One more NFL mock draft: Can the Bengals fill all their needs?

How many needs can the Cincinnati Bengals fill in the 2024 NFL Draft?

That is the question I sought to answer while playing around with a couple of mock draft simulators this week.

The answer is…. a little complicated.

As a team with Super Bowl aspirations and a franchise quarterback, the Bengals have plenty of areas that could use shoring up.

They should be able to add good players on the offensive line, defensive line and at cornerback and tight end before the weekend is over, right?

Yeah, but the devil is in the details.

In a best-case scenario, they can get two potential plus-starters at positions of need, but it feels like they might be able to lock in only one with the No. 18 pick in the first round.

On the bright side, there are so many major talents available in the trenches on either side of the ball that they almost can’t help but find one. They could probably trade down a few spots and still get one, though my experience with the mock draft simulators indicated that might not be worthwhile simply because lower-round picks don’t have nearly as much value for a team in need of instant impact.

On my first attempt via the Pro Football Focus simulator (which depends on PFF rankings, which should stand out in some ways from the group-think of other sites for better or for worse), I ended dup with Alabama OT CJ Latham.

In this scenario, I was not tempted to take a defensive tackle because Illinois’ Jer’Zhan Newton and Troy Murphy II of Texas were both off the board.

That worked out when Kris Jenkins of Michigan was still on the board in the second round. I view him as a good fit for the Bengals, who need a run-stopping defensive tackle but could use a little more pass-rush pop in there, too.

Next came the eventual replacement for Tee Higgins, Javon Baker of Central Florida in the third round. This pick could go a few different directions, but he was the best player available at that time.

The third round yielded an interesting option in Sedrick Van Pran of Georgia. He could be the center of the future or provide help at guard as the interior of the line will need reinforcements sooner or later.

(I ended up with him in a second mock, too, so maybe it is in the stars?)
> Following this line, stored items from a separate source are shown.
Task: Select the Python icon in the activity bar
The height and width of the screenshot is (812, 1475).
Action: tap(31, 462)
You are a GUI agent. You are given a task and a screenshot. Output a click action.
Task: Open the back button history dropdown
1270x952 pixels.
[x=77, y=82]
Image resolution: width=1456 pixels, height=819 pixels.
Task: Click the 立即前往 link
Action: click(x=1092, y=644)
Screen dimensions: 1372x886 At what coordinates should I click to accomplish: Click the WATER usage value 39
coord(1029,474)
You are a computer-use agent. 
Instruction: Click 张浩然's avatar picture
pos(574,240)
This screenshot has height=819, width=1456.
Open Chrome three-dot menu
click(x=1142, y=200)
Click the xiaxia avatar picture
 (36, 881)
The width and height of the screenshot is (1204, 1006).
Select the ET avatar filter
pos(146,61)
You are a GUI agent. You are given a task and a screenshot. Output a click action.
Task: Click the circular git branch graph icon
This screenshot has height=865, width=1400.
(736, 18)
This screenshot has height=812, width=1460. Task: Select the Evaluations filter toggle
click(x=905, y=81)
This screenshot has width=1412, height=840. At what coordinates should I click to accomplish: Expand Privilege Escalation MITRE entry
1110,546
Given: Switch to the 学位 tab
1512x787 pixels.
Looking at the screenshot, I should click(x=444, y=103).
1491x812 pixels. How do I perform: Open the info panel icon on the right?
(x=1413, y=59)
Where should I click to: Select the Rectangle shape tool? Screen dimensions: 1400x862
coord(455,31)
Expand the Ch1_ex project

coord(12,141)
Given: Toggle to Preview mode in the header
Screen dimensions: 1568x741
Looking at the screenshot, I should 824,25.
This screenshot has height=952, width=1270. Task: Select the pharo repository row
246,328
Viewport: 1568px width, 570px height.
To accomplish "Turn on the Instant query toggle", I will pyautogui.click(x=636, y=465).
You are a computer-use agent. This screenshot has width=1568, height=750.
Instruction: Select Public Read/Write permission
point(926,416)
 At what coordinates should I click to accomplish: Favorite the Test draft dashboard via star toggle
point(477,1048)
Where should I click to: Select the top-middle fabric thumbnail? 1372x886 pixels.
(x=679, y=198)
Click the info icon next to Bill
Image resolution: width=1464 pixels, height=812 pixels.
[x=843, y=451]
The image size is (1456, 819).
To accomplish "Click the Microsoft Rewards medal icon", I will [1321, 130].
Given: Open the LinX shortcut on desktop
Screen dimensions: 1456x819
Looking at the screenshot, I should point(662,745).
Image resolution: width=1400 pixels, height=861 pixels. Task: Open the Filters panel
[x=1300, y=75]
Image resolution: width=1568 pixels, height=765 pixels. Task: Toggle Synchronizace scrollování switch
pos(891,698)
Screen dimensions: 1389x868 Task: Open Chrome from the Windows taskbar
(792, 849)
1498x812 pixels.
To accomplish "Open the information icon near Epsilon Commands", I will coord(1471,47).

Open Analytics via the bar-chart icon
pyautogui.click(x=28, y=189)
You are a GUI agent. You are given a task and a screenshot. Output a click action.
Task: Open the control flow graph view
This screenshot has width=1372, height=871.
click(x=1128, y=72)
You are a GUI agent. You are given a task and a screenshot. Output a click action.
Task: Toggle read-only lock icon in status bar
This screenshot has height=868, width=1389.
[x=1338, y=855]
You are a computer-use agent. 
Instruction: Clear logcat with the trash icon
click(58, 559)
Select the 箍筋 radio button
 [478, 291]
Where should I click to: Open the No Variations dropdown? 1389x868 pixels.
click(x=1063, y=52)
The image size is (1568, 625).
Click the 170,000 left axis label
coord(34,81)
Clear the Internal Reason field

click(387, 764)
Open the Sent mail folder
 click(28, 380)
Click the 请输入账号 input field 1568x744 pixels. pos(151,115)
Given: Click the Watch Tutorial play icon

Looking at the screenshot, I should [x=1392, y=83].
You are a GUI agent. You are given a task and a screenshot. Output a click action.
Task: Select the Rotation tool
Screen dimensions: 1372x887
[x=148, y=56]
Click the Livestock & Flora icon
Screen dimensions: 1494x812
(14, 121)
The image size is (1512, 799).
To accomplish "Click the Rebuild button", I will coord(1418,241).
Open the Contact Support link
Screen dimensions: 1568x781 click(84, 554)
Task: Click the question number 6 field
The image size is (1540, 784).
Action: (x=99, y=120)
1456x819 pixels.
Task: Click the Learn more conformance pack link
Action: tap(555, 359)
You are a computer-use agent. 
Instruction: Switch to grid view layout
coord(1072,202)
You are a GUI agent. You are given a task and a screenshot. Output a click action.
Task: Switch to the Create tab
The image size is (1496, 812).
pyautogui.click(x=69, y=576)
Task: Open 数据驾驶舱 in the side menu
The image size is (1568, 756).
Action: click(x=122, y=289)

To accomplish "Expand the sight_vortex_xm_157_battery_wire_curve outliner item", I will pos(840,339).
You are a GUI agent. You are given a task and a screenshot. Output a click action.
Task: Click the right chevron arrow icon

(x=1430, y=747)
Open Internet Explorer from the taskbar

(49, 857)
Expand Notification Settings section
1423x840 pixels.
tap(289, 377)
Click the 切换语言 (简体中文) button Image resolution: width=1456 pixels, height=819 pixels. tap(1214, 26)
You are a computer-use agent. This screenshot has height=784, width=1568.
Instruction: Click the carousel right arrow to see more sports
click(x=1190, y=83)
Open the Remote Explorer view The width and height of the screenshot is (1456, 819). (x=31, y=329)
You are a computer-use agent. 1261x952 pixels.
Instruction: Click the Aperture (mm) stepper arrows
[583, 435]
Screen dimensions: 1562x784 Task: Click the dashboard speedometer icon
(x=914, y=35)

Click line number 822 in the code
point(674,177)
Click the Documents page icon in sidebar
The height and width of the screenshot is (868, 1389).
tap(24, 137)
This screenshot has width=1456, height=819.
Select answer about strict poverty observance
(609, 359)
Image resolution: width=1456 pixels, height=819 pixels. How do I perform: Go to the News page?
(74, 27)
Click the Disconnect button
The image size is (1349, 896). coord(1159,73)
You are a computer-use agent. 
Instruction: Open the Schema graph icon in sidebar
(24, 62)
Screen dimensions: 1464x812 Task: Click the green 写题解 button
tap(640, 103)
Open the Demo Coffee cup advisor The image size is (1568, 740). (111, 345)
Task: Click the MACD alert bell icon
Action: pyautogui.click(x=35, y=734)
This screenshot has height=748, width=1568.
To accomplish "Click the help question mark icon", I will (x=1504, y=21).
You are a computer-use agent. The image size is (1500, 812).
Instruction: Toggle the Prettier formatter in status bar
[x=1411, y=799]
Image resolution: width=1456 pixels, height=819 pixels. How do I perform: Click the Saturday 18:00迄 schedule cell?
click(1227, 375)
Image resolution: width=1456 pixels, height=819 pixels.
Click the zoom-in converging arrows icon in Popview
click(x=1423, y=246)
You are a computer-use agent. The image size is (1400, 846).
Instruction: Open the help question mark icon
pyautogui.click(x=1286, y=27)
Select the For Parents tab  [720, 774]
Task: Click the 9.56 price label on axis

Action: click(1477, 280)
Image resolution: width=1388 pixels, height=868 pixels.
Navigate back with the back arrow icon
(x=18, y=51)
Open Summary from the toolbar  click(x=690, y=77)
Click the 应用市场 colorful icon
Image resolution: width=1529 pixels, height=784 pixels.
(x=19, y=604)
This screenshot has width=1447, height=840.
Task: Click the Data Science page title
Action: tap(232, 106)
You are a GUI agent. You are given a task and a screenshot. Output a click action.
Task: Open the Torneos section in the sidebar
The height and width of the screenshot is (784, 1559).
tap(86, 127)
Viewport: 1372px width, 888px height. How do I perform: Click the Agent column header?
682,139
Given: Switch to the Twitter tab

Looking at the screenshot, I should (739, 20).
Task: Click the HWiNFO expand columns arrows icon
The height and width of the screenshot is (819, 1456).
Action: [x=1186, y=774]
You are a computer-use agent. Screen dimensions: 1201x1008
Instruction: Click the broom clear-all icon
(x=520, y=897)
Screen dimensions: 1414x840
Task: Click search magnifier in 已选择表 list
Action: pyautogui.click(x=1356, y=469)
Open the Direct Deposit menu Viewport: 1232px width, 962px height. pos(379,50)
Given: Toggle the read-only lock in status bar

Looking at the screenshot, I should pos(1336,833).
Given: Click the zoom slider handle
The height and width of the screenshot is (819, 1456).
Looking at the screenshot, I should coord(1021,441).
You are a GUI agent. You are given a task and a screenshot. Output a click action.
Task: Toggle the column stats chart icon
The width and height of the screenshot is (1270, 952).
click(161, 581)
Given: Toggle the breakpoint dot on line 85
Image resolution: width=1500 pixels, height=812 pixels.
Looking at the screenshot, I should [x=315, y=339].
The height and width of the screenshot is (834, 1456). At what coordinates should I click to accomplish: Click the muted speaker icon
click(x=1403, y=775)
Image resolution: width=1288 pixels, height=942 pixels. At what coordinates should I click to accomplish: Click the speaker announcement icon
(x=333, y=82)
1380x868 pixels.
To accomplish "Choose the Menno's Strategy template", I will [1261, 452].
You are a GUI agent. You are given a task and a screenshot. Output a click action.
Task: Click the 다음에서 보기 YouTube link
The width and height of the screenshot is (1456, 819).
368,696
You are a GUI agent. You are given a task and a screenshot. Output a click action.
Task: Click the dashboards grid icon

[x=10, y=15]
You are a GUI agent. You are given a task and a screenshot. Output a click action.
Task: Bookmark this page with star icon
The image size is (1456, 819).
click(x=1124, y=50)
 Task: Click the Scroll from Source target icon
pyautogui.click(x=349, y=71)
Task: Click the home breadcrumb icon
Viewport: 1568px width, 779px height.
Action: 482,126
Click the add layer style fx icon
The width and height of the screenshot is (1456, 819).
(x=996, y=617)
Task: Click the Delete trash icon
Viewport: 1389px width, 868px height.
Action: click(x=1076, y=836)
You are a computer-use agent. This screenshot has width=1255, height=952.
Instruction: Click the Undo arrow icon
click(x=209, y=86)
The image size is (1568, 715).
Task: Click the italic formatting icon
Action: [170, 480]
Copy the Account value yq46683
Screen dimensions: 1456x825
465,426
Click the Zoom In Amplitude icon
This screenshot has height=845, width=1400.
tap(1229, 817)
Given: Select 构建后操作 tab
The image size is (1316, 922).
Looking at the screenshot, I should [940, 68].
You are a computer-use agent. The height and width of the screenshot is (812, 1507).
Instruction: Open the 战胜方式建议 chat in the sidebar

As a bonus, I was contemplating picking Ohio State tight end Cade Stover with that pick, but that seemed like a little more of a luxury pick than further fortifying the line.

Guess what? Stover was still there with my next selection, so I used it on “Farmer Gronk,” who fits the Bengals’ pass-happy scheme that is already outdated and relies too heavily on 11 personnel (three receivers, a tight end and a running back).

After that, it was a matter of taking guys I believed filled needs even if they didn’t have a lot of name recognition, but you can check them out above.

Because these things can break many ways, I tried a second mock draft on PFF and this time Latham was gone along with those two defensive tackles so I went with Taliese Fuaga of Oregon State, who fits the Bengals profile as a giant human (even for an NFL offensive lineman) and could play guard or tackle.

This time I couldn’t find a defensive tackle with second round value so I went for a needed starting cornerback (T.J. Tampa of Iowa State) followed by a replacement for Tyler Boyd (Jalen McMillan) before hitting Van Pran again, but I don’t think I ever ended up with a starting defensive tackle.

In both PFF mock drafts, I was able to find a big back on Day 3 to pair with second-year man Chase Brown: First it was Isaac Gurendo of Louisville then Braelon Allen of Wisconsin. (The Bengals might be unlikely to follow this plan, but I believe it would be in their best interest. Love the idea of Allen, who has great agility and quickness for a 240-something back, running wild against light boxes teams tend to use to control the big-play potential of the passing game.)

To avoid being beholden do the PFF rankings, I also tried out a simulator from Pro Football Network. That one offered the chance to make computer-initiated trades, which was interesting.

The evil Steelers tricked me into moving down two spots only to see Latham and Oregon State OT Taliese Fuaga come off the board at 18 and 19, but I was still able to draft Troy Fautanu of Washington with the 20th pick.

In this case, Newton and Murphy were also still on the board (unlike in the PFF simulator), but I felt like offensive tackle was just too high a value to pass up.

There is no picture of that mock because the simulator froze before I could save it, but when I ran the PFN simulation again, I did not trade back in the first round.

In that case, I was able to get Latham before adding an interior offensive lineman, a defensive tackle, a cornerback, tight end and a running back in the first 149 picks, so that felt very productive.

Who knows what names might actually fill those spots over the next three days, but if the Bengals end up doing something similar it should feel like a pretty productive exercise.